Me acordé de aquellos nórdicos que no acababan de creer, pese a estar sufriéndolo en sus carnes, que cayera la noche y siguiera haciendo el mismo calor. Ellos asociaban oscuridad y bajada de temperatura. Aquí, entre sofocos y trasudores, comprobaron que vivían en el error.
Caminé sin rumbo, más en busca de frescor que del auto.
Besoto se ha extendido en ondas concéntricas a partir de su inmensa mole parroquial que, aunque no se levanta en el centro, es sin duda el punto de referencia de la población. Las calles parten serpenteando de la imponente iglesia desprovista de gracia y elegancia en sus líneas y volúmenes, cuyo aspecto es el de un mazacote proyectado para imponerse implacablemente a los fieles.

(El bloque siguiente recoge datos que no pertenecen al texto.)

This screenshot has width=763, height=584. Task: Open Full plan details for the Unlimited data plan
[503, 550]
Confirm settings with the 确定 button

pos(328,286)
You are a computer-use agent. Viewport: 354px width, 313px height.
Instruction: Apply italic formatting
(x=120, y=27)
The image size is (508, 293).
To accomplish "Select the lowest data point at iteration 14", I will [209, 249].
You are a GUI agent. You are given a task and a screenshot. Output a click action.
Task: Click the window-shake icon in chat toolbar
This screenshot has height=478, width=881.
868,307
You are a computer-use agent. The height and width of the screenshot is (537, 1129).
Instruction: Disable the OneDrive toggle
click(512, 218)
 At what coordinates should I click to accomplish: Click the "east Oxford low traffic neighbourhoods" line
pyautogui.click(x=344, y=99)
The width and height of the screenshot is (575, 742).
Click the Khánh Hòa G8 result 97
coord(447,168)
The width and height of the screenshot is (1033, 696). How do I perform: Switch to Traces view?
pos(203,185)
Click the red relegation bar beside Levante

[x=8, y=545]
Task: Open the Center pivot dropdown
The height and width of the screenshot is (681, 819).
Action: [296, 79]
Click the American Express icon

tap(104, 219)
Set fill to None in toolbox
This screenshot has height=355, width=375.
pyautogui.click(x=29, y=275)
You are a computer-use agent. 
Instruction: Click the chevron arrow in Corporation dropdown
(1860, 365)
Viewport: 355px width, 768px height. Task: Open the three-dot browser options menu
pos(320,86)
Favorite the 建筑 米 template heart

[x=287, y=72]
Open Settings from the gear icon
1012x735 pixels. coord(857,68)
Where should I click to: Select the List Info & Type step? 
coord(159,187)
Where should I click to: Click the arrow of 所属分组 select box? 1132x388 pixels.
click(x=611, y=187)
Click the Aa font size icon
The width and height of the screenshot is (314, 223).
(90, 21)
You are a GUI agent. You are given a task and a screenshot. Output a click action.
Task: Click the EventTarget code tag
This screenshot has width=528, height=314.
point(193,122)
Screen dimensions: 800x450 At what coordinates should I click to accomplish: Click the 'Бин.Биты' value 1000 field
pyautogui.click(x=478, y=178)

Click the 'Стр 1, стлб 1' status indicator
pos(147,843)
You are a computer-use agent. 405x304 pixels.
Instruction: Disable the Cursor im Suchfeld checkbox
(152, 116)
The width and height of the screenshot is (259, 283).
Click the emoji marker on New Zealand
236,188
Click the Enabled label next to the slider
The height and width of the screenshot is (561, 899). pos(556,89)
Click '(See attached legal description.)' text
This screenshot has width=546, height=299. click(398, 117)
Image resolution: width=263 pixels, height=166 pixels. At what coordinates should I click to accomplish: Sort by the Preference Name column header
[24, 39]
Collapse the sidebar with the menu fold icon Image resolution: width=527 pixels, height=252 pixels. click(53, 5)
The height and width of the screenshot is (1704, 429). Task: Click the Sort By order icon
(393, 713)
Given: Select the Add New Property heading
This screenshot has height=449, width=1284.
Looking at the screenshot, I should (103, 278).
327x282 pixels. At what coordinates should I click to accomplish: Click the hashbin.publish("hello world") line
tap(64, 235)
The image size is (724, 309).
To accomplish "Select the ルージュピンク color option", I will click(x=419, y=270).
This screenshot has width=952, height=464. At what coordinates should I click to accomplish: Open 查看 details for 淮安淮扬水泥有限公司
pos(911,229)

A pesar del calor, me sentía bien. Tenía la impresión de que nada de lo que estaba ocurriendo me concernía. En ese apacible estado de ánimo llegué sin proponérmelo adonde estaba aparcado el coche.
Pensaba marcharme, pero comprendía que era una faena. Si me iba, ¿cómo regresarían los que habían venido conmigo? Esa idea me detuvo. Me guardé la llave y desanduve lo andado.
Todos debían estar en el sótano donde no tenía la intención de bajar. Recorrí las habitaciones cuya distribución y decoración correspondían a las de la vivienda de un rico hacendado.
En lugares penumbrosos había parejitas bisbiseando y haciéndose carantoñas, pero el grueso de la clientela estaba abajo.
Se oía el lejano retumbo discotequero, pero no lo suficiente para romper la ilusión de hallarse en una casa particular. En cuanto a los enamorados o a los individuos solitarios que encontraba a mi paso, podía catalogarlos como sus moradores.
Subí tres escalones y llegué a un cuarto de medianas proporciones donde había, al lado de una mesa baja, un sillón de asiento de anea en el que me acomodé.
Se estaba a gusto. El zumbido de la música no era molesto. No había nadie.
Apoyando el codo en el brazo del sillón y la mejilla en la mano, me dispuse a velar, a dejar que las horas transcurriesen plácidamente, como un río tranquilo.
No pensaba en nada concreto. El tiempo parecía haberse detenido en esa habitación encalada con reminiscencias de celda monacal. Me entregaba a vagas ensoñaciones cuando entró una mujer que rondaría los cincuenta años, metida en carnes, de aspecto cordial.
En cuanto me vio, esbozó una sonrisa y dijo: “Enseguida vuelvo”.
Me enderecé en el sillón y esperé su regreso. Apareció con una bandeja en la que había una taza de caldo humeante que depositó con cuidado en la mesa. “Le he puesto un poco de hierbabuena” comentó. Luego se fue dejándome de nuevo solo.